== Saved data entries ==
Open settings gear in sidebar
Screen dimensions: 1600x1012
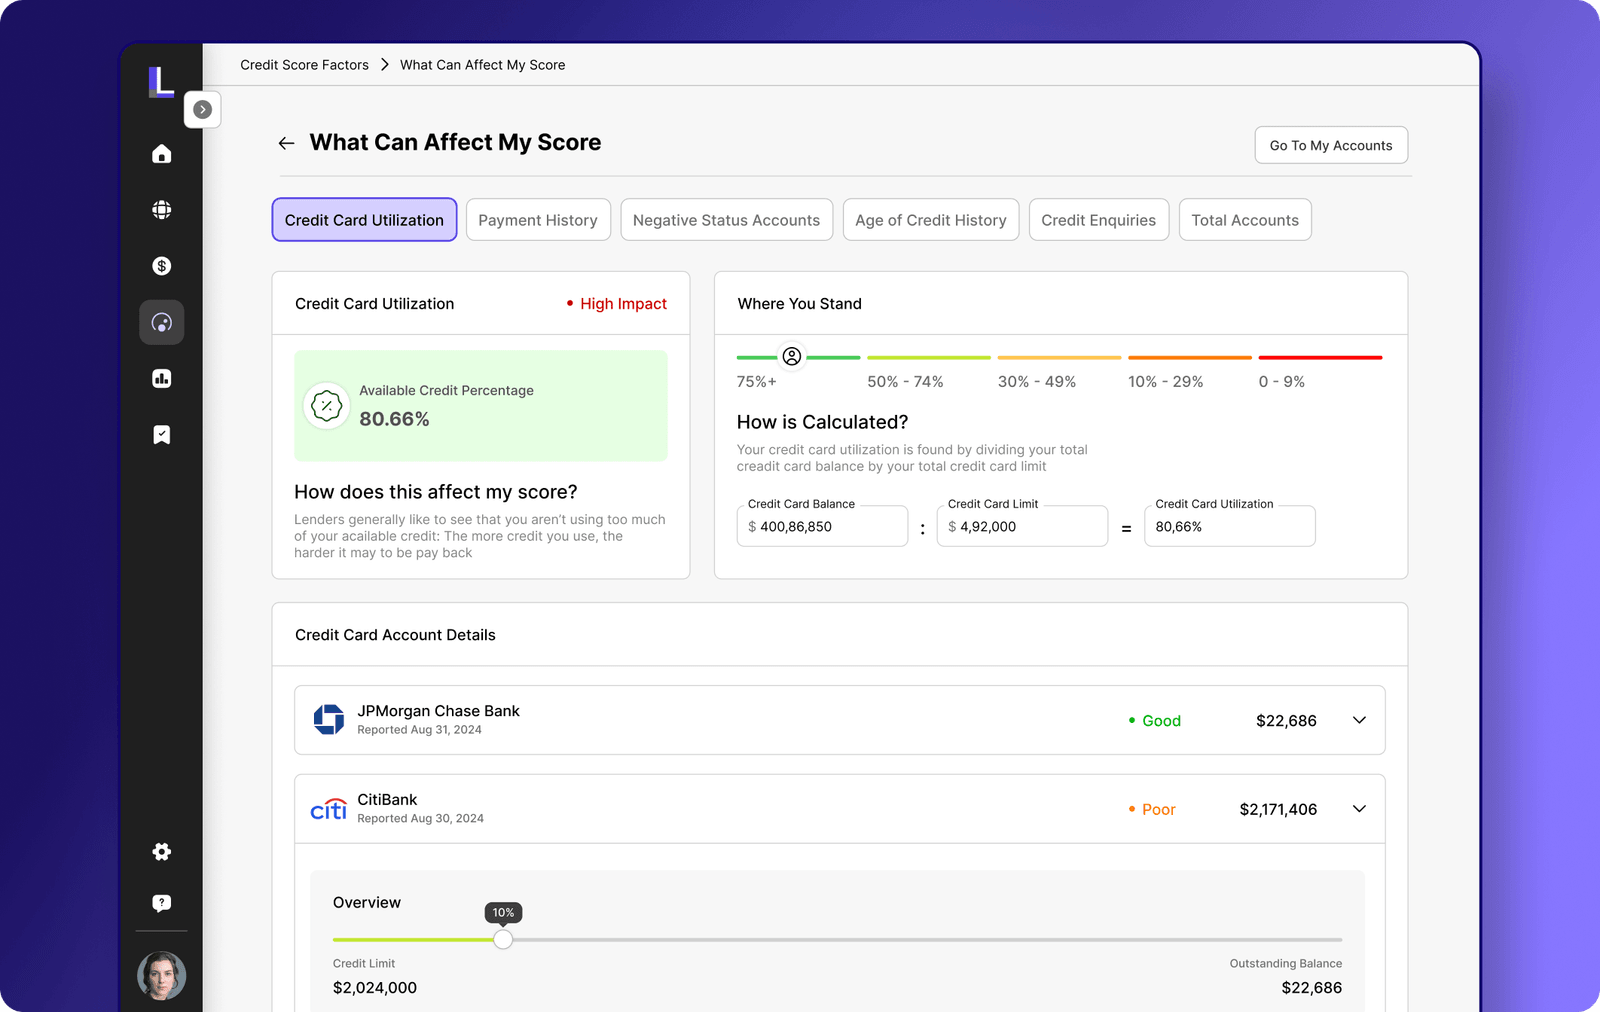(161, 851)
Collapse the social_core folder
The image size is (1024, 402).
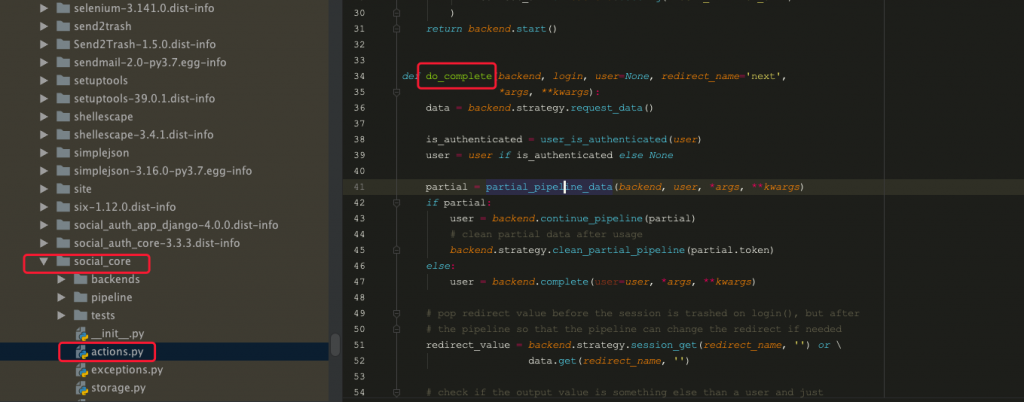coord(43,262)
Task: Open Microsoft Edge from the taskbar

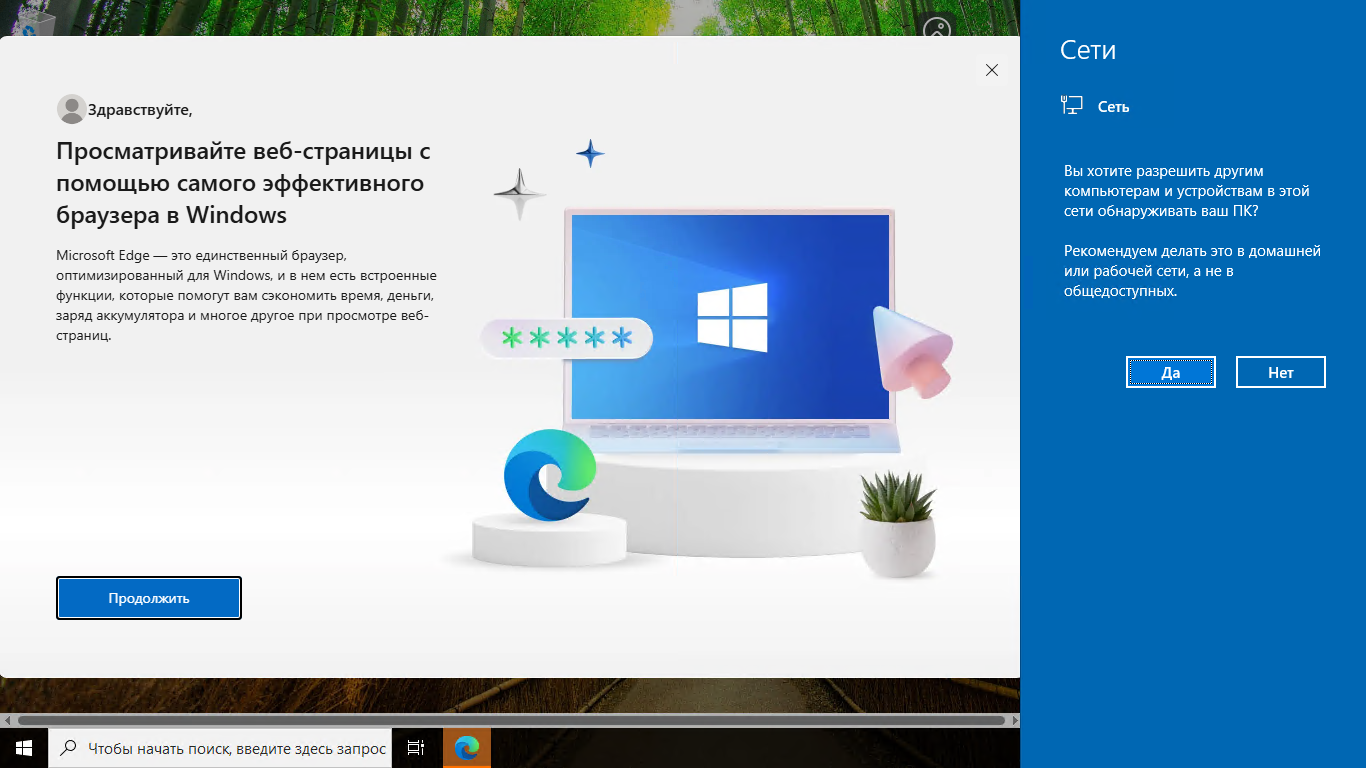Action: (466, 748)

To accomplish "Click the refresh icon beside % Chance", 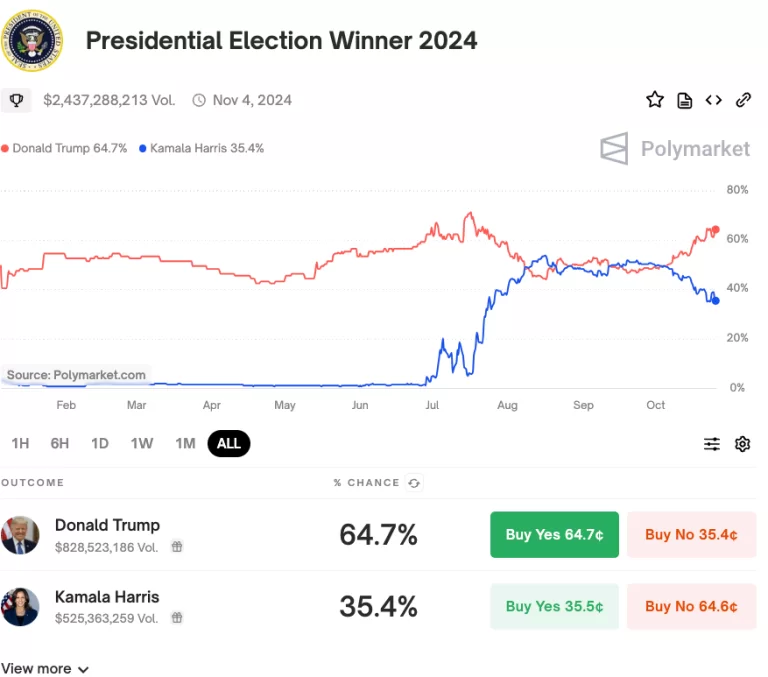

== Problem to work on ==
Restate the entries above word for word, minus the pictures.

== The completed task ==
Open settings gear in sidebar
Screen dimensions: 1600x1012
(161, 851)
Collapse the social_core folder
The image size is (1024, 402).
coord(43,262)
Task: Open Microsoft Edge from the taskbar

Action: (466, 748)

To accomplish "Click the refresh icon beside % Chance", 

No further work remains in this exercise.